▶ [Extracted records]

====================

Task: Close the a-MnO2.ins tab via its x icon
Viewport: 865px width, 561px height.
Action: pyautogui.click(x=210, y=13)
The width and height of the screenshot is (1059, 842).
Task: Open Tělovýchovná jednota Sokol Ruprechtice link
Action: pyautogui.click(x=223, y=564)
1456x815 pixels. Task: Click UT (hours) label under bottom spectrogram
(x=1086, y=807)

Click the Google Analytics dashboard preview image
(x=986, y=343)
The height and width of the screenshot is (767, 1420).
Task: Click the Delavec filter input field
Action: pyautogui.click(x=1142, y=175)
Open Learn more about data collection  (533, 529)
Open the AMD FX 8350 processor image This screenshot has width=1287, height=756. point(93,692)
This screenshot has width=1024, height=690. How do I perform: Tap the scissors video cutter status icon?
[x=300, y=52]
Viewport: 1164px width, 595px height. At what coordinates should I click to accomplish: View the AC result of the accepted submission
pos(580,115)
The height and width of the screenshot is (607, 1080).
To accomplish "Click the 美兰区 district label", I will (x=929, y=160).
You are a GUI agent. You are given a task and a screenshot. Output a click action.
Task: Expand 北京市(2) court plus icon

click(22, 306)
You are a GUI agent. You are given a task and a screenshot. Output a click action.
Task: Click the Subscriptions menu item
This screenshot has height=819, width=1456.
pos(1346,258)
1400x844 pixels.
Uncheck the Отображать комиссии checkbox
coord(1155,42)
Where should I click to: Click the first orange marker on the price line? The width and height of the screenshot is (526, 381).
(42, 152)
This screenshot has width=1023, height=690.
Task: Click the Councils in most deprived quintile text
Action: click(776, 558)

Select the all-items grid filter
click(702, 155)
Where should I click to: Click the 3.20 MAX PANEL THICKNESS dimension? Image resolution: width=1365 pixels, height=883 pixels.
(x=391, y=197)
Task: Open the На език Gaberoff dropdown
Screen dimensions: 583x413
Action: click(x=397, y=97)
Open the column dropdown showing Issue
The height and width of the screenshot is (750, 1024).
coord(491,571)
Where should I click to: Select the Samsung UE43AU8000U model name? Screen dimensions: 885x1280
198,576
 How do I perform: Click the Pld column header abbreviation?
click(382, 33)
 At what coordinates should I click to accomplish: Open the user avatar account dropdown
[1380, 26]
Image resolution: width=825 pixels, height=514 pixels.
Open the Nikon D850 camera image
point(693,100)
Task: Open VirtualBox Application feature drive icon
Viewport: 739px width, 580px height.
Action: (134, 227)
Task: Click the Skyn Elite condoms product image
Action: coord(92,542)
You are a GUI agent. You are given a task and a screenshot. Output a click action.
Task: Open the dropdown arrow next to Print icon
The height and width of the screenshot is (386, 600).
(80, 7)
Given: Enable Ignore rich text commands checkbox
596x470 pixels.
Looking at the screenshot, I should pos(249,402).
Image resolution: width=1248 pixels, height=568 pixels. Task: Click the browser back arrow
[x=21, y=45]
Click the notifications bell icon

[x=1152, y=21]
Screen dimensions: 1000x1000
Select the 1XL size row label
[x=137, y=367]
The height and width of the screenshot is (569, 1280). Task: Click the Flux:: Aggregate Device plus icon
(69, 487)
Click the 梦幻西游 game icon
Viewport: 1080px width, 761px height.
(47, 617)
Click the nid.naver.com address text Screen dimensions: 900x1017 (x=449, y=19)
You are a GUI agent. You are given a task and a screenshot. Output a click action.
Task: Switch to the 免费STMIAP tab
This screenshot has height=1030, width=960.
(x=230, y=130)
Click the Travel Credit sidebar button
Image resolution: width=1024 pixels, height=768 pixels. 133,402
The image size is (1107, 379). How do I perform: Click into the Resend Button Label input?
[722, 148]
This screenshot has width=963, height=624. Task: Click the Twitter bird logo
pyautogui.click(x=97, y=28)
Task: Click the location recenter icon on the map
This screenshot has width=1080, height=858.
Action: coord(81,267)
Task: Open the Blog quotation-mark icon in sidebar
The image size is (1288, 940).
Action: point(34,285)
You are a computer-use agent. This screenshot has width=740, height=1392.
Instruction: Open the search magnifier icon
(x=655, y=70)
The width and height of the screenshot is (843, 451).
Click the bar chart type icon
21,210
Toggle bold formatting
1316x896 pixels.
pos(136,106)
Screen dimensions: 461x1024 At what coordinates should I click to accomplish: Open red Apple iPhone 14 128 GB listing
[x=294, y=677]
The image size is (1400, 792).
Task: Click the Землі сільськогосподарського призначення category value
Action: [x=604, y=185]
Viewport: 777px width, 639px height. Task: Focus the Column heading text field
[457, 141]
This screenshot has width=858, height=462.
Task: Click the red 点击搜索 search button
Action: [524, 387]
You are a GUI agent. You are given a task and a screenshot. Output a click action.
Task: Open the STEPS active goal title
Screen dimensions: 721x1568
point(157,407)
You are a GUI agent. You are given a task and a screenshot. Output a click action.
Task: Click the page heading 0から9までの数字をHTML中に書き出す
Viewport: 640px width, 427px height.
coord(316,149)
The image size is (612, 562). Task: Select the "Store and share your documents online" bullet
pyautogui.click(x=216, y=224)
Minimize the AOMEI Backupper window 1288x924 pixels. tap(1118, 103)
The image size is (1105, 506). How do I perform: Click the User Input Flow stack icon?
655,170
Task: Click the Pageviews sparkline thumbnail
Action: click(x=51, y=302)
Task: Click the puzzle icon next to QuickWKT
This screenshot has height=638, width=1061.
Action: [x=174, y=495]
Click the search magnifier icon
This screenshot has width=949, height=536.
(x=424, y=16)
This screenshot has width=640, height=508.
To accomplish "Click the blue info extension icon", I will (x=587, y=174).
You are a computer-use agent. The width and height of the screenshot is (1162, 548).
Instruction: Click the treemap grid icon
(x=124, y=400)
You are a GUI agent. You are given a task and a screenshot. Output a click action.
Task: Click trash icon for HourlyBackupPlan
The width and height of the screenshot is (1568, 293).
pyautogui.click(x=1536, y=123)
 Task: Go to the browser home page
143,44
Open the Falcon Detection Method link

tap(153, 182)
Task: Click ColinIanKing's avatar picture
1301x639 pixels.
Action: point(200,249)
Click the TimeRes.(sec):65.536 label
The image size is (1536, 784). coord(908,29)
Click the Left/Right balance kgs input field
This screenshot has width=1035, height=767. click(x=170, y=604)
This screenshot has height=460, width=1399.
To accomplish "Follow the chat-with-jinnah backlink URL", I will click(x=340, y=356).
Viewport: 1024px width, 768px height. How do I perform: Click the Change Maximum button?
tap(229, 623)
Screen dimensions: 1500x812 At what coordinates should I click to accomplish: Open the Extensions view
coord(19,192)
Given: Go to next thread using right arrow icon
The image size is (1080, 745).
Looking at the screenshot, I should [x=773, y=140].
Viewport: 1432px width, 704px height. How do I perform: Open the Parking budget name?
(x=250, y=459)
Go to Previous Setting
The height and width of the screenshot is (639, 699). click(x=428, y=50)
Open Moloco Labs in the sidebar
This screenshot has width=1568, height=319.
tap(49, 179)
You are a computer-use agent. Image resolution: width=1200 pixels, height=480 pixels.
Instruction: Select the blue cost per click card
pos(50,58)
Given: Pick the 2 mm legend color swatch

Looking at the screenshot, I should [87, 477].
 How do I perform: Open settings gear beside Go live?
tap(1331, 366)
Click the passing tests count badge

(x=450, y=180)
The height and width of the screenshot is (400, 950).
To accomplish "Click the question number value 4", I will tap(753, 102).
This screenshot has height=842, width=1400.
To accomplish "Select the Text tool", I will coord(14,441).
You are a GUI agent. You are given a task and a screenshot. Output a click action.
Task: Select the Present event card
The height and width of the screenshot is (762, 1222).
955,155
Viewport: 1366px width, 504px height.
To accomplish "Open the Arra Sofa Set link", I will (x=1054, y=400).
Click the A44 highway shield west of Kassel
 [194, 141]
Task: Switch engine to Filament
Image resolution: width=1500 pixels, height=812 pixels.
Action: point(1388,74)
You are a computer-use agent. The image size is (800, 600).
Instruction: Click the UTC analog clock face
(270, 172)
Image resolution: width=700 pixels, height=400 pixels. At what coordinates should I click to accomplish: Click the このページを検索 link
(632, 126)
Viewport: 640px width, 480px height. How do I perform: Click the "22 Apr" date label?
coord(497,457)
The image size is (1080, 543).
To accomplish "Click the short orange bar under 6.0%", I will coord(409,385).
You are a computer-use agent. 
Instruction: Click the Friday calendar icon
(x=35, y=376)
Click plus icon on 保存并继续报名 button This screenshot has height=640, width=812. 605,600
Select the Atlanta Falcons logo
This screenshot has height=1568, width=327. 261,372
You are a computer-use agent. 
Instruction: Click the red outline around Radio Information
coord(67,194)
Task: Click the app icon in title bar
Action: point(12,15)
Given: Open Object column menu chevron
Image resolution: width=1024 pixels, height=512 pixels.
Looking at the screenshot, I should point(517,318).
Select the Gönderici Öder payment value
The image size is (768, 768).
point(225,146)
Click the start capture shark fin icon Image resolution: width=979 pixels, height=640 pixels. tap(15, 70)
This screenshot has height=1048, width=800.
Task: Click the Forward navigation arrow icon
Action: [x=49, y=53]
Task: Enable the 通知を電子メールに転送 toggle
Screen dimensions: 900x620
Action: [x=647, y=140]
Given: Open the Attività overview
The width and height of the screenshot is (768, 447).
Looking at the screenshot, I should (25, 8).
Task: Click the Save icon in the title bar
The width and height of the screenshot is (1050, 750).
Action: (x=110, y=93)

====================

▶ [BRIEF] For the string "Switch", search the preceding data and copy every line that includes it.

▶ [TASK ANSWER]
Task: Switch to the 免费STMIAP tab
Task: Switch engine to Filament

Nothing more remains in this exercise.